Opinión | TRIBUNA

Juan Antonio García Galindo

A vueltas con la corrupción política

La corrupción en la política española es como el rayo que no cesa, como una espina dolorosa que se ha clavado en nuestro cuerpo y que no podemos sacar, como una enfermedad en nuestro sistema democrático que hemos acabado normalizando mientras asistimos sin aspavientos a la aparición de nuevos casos. La lista ya es interminable, y enumerarla obligaría a la creación de un complejo sistema de clasificación para entender toda su dimensión y magnitud. Nuestro país encadena, uno tras otro, numerosos casos que afectan a la denominada clase política y a sus adláteres. En ese incesante panorama de corrupción las dos grandes fuerzas políticas se llevan la palma. Parece claro que en democracia quienes acarician poder corren mayor riesgo de perder el sentido de la ética y de la honestidad. No deja de ser terrible. Un mantra que muchos ya consideran normal.

Podríamos hacer balance y la derecha saldría ganando, pero no es eso lo que toca. La democracia española no puede permitirse este rosario de corrupciones, ni de presuntos casos siempre vinculados de una u otra manera a la clase política, ya sea de la derecha o de la izquierda. Estos días saltan a la luz dos nuevos casos presuntos todavía: el caso Koldo y el de la pareja de Ayuso. Sí, un nuevo caso de las mascarillas el del ayudante de Ábalos; y otro de falsedad documental y fraude a la Hacienda Pública, el de Alberto González, la pareja de la lideresa madrileña, que parece que también conecta con las tramas de las mascarillas.

De nuevo la política atrae toda la atención de la actualidad, pero como viene siendo habitual no por razones precisamente ejemplares. Esta politización progresiva de la agenda pública y mediática no se construye, por tanto, sobre las cuestiones que afectan a los ciudadanos sino sobre lo que incumbe a la clase política y solo a ella, en una especie de metadiscurso de sí misma que ha invadido toda la plaza pública aireado por unos medios que se erigen en portavoces de los intereses contrapuestos de los partidos políticos. La desafección de los ciudadanos con la política es real, y no se produce por falta de información y de desconocimiento sino, por el contrario, por una saturación excesiva de la agenda informativa con asuntos de dudoso interés relativos a la clase política, al mismo tiempo que las declaraciones y actuaciones de los políticos los alejan de lo que interesa a los ciudadanos, en un claro ejercicio irresponsable de su función.
⁂
Orden de trabajo 1: Traduce al inglés esta oración de la tribuna sobre la corrupción política: "Parece claro que en democracia quienes acarician poder corren mayor riesgo de perder el sentido de la ética y de la honestidad."
Orden de trabajo 2: Reproduce sin cambios el fragmento de la tribuna sobre la corrupción política situado entre "Podríamos hacer balance" y "de las mascarillas.", ambos incluidos.
Orden de trabajo 3: Según la tribuna sobre la corrupción política, ¿de qué trata el caso que afecta a Alberto González?

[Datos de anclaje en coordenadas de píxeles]
⁂
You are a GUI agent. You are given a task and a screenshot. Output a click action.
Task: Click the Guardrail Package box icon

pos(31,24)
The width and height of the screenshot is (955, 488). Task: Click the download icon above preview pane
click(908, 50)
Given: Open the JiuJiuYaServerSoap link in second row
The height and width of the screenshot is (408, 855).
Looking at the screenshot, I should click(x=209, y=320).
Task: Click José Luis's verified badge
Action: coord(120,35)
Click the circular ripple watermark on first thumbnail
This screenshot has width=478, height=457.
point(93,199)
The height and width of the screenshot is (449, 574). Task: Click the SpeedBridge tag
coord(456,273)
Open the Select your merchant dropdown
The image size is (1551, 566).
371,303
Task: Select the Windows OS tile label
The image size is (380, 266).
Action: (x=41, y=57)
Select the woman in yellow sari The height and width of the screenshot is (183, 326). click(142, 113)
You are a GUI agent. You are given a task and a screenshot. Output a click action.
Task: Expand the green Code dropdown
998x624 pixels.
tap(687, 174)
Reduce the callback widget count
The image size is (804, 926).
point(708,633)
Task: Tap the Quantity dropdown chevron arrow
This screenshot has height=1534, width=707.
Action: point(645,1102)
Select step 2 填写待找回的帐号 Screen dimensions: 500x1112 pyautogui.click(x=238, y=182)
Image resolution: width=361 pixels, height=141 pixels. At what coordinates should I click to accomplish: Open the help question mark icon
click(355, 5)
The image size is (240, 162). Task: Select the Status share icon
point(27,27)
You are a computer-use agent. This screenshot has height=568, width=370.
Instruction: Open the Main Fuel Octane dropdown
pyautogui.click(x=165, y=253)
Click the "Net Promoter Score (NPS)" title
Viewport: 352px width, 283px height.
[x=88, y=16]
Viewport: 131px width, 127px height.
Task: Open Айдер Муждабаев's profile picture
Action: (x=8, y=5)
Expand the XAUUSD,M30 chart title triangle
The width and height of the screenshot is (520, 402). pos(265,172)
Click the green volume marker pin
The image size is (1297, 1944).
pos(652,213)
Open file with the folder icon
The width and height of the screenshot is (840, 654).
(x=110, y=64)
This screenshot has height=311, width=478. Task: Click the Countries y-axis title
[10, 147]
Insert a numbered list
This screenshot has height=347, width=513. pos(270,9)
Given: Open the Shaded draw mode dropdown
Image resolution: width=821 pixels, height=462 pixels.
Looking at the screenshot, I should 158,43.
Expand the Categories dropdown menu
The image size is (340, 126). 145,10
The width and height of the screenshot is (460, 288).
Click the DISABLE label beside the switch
⁂
Casilla de respuesta 1: It seems clear that in a democracy those who come close to power run a greater risk of losing their sense of ethics and honesty.

Casilla de respuesta 2:
Podríamos hacer balance y la derecha saldría ganando, pero no es eso lo que toca. La democracia española no puede permitirse este rosario de corrupciones, ni de presuntos casos siempre vinculados de una u otra manera a la clase política, ya sea de la derecha o de la izquierda. Estos días saltan a la luz dos nuevos casos presuntos todavía: el caso Koldo y el de la pareja de Ayuso. Sí, un nuevo caso de las mascarillas el del ayudante de Ábalos; y otro de falsedad documental y fraude a la Hacienda Pública, el de Alberto González, la pareja de la lideresa madrileña, que parece que también conecta con las tramas de las mascarillas.

Casilla de respuesta 3: Es un caso presunto de falsedad documental y fraude a la Hacienda Pública.